Penegakan hukum, sambung Ali, harusnya dilakukan dengan perspektif luar biasa. Apalagi, KPK telah bekerja keras untuk membuktikan dugaan korupsi yang dilakukan oleh Samin Tan.
Ali mengatakan segala bukti juga sudah disiapkan oleh Jaksa Penuntut Umum (JPU) KPK dan dihadirkan dalam proses persidangan, baik di tingkat pertama hingga kasasi.
"Mulai dari keterangan saksi-saksi dan alat bukti elektronik, percakapan-percakapan yang sudah sangat jelas. Kami hadirkan dan simpulkan dalam sebuah analisa hukum," tegasnya.
"Tentu jika kemudian Mahkamah Agung berpendapat lain, kami hargai. Akan tetapi kami juga ingin menyampaikan bahwa di dalam upaya pemberantasan korupsi utamanya dalam penindakan atau penanganan perkara tentu dibutuhkan komitmen bersama bahwa korupsi itu adalah kejahatan yang luar biasa," imbuh Ali.
Usaha Jaksa Penuntut Umum (JPU) KPK untuk menjerat pengusaha tambang itu gagal dilakukan.
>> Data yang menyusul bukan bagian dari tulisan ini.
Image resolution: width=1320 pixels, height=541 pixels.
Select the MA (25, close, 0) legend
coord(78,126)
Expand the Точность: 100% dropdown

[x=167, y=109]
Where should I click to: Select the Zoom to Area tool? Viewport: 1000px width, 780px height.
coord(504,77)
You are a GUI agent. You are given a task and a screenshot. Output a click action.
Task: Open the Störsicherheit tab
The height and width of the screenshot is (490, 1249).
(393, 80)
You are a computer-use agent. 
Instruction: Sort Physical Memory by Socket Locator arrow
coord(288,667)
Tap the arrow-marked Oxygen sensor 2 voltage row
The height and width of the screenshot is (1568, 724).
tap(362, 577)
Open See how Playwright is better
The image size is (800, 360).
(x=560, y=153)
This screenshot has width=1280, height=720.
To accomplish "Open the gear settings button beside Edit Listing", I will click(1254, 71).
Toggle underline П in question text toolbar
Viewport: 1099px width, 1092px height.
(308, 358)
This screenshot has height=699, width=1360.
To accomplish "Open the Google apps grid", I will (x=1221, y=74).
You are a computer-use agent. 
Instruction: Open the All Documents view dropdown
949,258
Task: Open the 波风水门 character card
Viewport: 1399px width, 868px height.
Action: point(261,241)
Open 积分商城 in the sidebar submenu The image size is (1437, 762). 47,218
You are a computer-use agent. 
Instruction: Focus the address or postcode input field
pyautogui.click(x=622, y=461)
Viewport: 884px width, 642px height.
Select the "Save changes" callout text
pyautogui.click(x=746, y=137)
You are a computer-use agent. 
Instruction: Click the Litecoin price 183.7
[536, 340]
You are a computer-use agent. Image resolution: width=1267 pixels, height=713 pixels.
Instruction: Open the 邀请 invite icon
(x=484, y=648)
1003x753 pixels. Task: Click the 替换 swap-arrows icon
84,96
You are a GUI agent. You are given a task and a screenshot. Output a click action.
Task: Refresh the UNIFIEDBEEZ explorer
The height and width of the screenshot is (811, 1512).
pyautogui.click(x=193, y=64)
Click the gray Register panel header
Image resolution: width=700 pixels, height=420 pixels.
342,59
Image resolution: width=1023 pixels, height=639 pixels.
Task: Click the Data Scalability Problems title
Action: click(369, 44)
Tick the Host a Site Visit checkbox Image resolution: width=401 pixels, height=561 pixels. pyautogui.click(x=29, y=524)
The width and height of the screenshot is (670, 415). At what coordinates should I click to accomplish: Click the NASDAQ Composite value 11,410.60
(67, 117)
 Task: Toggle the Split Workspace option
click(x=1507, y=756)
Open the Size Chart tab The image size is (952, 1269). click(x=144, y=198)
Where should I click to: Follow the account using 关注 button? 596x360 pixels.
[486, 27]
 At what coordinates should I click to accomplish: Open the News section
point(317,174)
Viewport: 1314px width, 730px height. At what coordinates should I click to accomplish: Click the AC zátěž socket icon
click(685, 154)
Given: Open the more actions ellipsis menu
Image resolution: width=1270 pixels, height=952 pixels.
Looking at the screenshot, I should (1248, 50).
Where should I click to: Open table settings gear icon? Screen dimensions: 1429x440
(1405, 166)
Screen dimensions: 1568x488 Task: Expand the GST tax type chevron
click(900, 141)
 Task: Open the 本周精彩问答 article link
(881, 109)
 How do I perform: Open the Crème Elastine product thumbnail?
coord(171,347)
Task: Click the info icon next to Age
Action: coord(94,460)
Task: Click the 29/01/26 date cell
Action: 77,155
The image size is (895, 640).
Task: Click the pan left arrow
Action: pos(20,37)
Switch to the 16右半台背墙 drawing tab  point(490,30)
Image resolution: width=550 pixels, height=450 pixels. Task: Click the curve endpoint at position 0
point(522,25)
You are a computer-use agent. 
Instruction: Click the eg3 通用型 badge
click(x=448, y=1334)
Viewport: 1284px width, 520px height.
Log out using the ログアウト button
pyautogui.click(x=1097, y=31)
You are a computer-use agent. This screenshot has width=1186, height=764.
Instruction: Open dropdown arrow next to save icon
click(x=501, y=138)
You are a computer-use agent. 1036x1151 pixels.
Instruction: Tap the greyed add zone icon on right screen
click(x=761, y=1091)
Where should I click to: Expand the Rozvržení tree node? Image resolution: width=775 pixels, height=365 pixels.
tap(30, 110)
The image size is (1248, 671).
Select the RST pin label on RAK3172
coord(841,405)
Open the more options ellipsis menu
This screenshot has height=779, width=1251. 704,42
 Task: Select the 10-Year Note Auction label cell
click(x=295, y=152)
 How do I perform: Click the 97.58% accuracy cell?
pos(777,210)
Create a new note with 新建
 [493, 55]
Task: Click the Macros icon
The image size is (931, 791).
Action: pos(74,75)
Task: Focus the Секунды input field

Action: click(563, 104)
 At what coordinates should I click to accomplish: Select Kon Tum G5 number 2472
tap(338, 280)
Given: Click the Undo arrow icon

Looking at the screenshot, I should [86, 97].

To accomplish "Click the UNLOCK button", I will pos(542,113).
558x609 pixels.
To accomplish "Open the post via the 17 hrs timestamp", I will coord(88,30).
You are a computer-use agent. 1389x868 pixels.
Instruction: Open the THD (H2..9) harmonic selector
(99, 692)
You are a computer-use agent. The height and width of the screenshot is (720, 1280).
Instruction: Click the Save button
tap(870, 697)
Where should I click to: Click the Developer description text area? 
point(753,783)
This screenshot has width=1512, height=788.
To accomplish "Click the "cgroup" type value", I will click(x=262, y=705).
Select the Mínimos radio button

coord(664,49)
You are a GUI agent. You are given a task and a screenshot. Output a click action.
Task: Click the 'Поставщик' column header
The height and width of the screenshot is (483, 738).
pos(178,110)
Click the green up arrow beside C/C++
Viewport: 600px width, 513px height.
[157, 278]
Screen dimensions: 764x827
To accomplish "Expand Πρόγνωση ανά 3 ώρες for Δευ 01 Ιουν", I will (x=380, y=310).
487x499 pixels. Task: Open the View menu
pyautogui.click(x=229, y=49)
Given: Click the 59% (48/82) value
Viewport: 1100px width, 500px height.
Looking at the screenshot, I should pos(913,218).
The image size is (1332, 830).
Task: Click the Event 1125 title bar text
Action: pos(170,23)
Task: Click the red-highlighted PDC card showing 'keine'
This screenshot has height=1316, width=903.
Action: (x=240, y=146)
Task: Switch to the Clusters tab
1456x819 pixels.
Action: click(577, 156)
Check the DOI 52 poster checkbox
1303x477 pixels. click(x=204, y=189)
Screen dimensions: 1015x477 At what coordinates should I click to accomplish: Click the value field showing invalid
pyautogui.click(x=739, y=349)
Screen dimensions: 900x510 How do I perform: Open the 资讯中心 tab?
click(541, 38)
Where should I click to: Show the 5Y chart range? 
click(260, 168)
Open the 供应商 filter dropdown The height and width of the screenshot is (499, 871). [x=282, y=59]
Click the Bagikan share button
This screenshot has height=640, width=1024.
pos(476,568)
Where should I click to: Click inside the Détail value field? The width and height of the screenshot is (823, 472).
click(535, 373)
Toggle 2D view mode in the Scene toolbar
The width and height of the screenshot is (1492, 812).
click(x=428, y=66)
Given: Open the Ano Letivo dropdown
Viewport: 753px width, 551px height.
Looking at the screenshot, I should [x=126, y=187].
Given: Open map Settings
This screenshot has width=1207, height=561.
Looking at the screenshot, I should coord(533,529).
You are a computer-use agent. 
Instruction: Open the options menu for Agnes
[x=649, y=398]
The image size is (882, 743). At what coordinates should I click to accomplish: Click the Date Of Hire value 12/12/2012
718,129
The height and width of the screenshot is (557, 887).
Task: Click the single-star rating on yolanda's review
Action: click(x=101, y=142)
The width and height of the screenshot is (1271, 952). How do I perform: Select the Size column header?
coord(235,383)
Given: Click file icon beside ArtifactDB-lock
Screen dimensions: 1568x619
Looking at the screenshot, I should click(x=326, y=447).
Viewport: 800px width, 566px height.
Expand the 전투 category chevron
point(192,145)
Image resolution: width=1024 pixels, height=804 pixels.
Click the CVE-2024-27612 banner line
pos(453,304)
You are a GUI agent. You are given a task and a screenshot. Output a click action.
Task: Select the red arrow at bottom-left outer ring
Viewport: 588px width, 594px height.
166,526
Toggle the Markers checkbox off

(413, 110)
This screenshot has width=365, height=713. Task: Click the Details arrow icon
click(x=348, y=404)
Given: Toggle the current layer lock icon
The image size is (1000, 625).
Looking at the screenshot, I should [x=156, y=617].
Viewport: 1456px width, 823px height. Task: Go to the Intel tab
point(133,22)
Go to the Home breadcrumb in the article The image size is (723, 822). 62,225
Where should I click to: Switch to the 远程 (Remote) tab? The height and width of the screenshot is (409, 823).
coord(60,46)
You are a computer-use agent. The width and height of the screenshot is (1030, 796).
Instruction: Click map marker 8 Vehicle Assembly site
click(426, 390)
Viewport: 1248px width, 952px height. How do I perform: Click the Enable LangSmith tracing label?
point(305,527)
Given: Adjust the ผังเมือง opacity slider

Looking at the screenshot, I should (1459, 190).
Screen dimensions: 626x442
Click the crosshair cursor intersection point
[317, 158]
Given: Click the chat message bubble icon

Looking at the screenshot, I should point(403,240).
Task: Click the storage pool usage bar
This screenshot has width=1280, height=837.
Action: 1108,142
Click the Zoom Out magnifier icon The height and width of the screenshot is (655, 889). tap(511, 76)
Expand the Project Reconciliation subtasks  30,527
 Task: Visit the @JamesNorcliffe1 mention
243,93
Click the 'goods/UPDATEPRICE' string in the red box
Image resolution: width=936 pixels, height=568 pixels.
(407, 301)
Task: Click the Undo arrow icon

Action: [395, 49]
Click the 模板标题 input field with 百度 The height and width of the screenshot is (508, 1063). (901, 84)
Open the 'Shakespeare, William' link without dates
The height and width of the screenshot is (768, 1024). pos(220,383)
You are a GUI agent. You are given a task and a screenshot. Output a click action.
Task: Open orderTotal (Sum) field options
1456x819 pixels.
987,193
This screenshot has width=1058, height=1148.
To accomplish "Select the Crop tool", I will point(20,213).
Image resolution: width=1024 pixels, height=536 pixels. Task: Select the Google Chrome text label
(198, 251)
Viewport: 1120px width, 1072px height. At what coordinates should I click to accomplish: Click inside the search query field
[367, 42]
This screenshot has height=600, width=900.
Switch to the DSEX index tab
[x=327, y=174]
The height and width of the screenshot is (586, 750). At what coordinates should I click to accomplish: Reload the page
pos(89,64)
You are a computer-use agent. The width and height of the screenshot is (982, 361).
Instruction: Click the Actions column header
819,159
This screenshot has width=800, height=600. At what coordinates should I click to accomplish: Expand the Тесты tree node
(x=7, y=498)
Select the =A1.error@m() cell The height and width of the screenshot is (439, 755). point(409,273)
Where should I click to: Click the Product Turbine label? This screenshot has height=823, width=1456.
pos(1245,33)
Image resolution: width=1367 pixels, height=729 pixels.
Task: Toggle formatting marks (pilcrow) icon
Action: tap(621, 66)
Pengajuan kasasi ini dilakukan setelah Samin Tan divonis bebas oleh Pengadilan Tipikor Jakarta.
"Amar putusan tolak," demikian dikutip dari situs tersebut.
Kasasi yang diajukan JPU KPK itu teregister dengan nomor 2205 K/PID.SUS/2022 dan masuk ke MA pada 1 April.
Diberitakan sebelumnya, Samin Tan dituntut 3 tahun penjara dan denda Rp250 juta subsider 6 bulan kurungan sebelum akhirnya diputus bebas.
Dalam pertimbangan, Majelis Hakim Pengadilan Tipikor yang terdiri atas Panji Surono, Teguh Santoso, dan Sukartono menyatakan bahwa perbuatan pemberi gratifikasi belum diatur dalam Undang-undang Nomor 31 Tahun 1999 sebagaimana diubah dengan UU Nomor 20 Tahun 2001 tentang Pemberantasan Tindak Pidana Korupsi.
Baca juga:
Setelah divonis bebas, Pengadilan Tipikor Jakarta memerintahkan Samin Tan untuk segera dibebaskan dari tahanan dan dipulihkan haknya.
Adapun pemberian uang terhadap mantan Wakil Ketua Komisi VII DPR RI Eni Maulani Saragih yang dilakukan Samin Tan agar dia mau membantu permasalahan pemutusan Perjanjian Karya Pengusahaan Pertambangan Batubara (PKP2B) Generasi 3 antara PT AKT dengan Kementerian Energi dan Sumber Daya Mineral (ESDM) di Kalimantan Tengah.